If only the bare ground is of interest, the given solution is the 2D Fretsaw Algorithm algorithm.
The 3D-Fretsaw Algorithm is more elegant, it's far more accurate than the Chainsaw and keeps more details than the 2D version. On the downside the calculation time is significantly higher.
3D Laser Scanners
A 3D laser scanner is a device that analyses a real-world object or environment to collect data on its shape and possibly its appearance (i.e. color). Many different technologies can be used to gain 3D-images of objects, each coming with its own limitations, advantages and costs. There are still limitations in the kind of objects that can be digitized by optical laser scanning technologies, as the scanning process encounters difficulties with shiny, mirroring or transparent objects.
Basic Functionality
An extremely short laser pulse is emitted by the scanner, hits an obstacle by which it is reflected and is then received again by the scanner. The measured time of flight is proportional to the distance between scanner and object. The applied laser type allows measurements independent from ambient light.
Applications:
- surveying (landscape, buildings, etc.)
- preservation of monuments, historic buildings and artifacts
- architecture (construction / reconstruction)
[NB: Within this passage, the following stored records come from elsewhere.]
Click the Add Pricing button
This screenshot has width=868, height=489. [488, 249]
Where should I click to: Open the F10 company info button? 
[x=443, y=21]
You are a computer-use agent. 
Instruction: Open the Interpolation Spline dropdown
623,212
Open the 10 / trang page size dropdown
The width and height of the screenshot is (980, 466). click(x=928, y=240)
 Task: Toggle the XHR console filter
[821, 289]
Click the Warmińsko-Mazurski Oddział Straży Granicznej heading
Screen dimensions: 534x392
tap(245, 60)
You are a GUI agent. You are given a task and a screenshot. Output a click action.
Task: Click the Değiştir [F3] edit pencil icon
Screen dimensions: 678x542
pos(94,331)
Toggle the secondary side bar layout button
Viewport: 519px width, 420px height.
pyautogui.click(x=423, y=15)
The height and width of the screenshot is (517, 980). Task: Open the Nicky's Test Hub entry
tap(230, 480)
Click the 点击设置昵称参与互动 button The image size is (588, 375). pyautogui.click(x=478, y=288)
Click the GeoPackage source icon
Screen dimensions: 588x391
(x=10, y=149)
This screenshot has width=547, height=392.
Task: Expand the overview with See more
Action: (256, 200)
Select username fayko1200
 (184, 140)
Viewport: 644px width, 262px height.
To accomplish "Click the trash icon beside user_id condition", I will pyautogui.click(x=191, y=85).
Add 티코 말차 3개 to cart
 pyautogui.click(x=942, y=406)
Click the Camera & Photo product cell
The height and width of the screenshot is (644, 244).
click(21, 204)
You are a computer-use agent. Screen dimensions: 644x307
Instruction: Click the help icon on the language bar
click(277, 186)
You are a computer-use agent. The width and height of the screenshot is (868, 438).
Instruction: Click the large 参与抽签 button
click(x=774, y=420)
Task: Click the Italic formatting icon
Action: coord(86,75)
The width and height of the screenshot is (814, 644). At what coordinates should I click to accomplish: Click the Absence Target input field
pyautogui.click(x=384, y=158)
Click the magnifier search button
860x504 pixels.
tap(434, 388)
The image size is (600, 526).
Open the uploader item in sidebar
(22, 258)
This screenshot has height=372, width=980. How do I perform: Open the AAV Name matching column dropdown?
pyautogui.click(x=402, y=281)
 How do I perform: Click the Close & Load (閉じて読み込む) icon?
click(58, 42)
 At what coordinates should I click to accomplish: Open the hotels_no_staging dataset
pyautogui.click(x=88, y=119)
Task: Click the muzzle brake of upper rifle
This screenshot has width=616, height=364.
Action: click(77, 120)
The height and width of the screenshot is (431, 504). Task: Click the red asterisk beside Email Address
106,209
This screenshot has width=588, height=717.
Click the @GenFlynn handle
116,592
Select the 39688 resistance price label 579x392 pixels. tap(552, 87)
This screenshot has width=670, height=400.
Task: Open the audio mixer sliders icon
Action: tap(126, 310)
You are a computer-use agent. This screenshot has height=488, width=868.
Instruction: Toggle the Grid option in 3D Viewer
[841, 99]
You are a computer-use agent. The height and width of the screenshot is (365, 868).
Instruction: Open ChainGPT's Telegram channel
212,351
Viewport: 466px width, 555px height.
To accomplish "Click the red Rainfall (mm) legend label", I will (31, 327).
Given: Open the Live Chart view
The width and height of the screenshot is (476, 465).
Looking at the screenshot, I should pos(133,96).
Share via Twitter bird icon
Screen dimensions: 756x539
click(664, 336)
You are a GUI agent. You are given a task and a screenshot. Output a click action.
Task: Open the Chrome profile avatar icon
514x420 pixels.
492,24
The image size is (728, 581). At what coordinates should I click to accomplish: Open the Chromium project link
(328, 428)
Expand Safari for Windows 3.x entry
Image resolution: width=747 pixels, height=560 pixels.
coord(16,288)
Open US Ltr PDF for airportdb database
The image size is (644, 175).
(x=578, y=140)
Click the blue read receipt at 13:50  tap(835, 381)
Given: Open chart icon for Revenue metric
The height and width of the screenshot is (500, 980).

- scanning of objects and persons for 3D-movies and PC-games
- forensic securing
Scanner
We worked with data from the Riegl VZ-400 Laser Scanner in our practical.
Specifications:
- very fast Data acquisition
- integrated GPS-Receiver
- LAN,WLAN, USB2
- maximum range 600 m
- precision 5 mm
- scanrange horizontal 360°/ vertical 100° ( +60° / -40° )
The First Step
The first step in the development was to find a way of handling the huge amount of data. One single vertex in 3D space needs at least three floating point numbers for the position and another three for the color information. Our given 3D scans include up to 16 million vertices, so even actual computers could reach their limits pretty fast.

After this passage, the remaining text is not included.